Une ouverture et une franchise exceptionnelle de la part d’un artisan.

Un professionnel de l’horlogerie motivé par l’alliance de la qualité et du meilleur coût, qui ose travailler avec l’élite de la filière asiatique.

Un aperçu des réalisations réussies dans tous les aspects du concept… entrevues depuis des années.

 

J’ai rencontré Franck, le créateur de la marque TECHNE. Il a répondu à mes questions sans ambages.

 

Franck : Tout d'abord, je tiens à vous féliciter pour votre volonté d'indépendance éditoriale. En refusant la publicité, vous évitez le conflit d'intérêt auquel sont confrontés la plupart des éditeurs

 

Jimmy : Je vous remercie Franck. MBA garde cette orientation éditoriale depuis le début. Je ne fais de publicité pour personne, je dirais presque que je n’ai pas d’amis… j’ai des relations équilibrées avec de vrais professionnels ! Le Blog MBA dit en toute Independance ce qu’il pense de la filière !

 

Franck : Vous aviez pourtant placé ma marque de montres en liste noire ?

 

Jimmy : En effet, nous manquions de visibilité, nous avions quelques plaintes, une vision générale qui vous rapprochait du concept sino-germanique. Aucun des distributeurs de ce domaine - à part quelques uns qui se comptent sur les doigts d’une main - n’osent avouer qu’ils ne font que vendre des montres de qualité très discutable, entièrement fabriquées en Chine !

 

Franck : Sur le site technewatches.biz, vous pouvez constater que je ne revendique aucune légitimité historique ni "suissitude", bien que je sois basé en Suisse. Étant hors de l'espace économique européen, j'ai cependant choisi de me conformer aux lois de la communauté européenne en faveur du consommateur : mes produits sont couverts par une garantie de deux ans et j'accepte l'annulation de vente conformément aux recommandations de la CEE. Mes produits sont soumis à des tests de conformité aux normes ISO par des laboratoires indépendants, et je peux vous soumettre ses résultats pour vérification.

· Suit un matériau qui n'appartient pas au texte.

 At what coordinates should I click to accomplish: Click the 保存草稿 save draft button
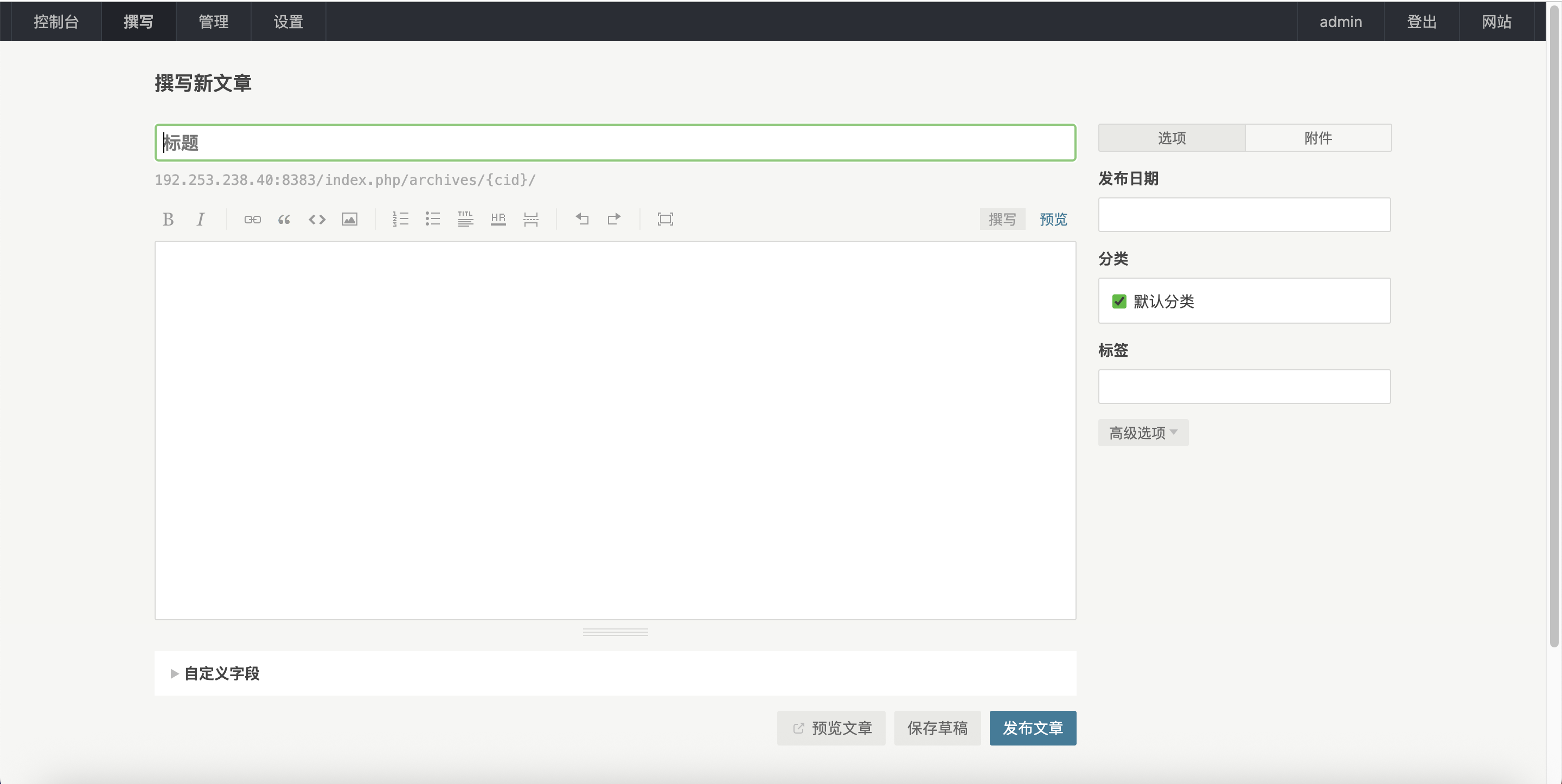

Je me demandais si votre opinion sur ma marque est basée sur mon utilisation du chrono Seagull ST1901, qui en soi n'a rien de criminel. Mon homologue Eddie PLATTS, propriétaire du site www.timefactors.com l'utilise également. Or, sa marque PRECISTA, qui a toute l'estime de la communauté Internet, ne figure pas sur votre liste des "bonnes" marques. La marque italienne KIENZLE (www.kienzle.it), qui a tout de légitime et de sérieux, utilise également des variantes du chrono Seagull depuis 2005.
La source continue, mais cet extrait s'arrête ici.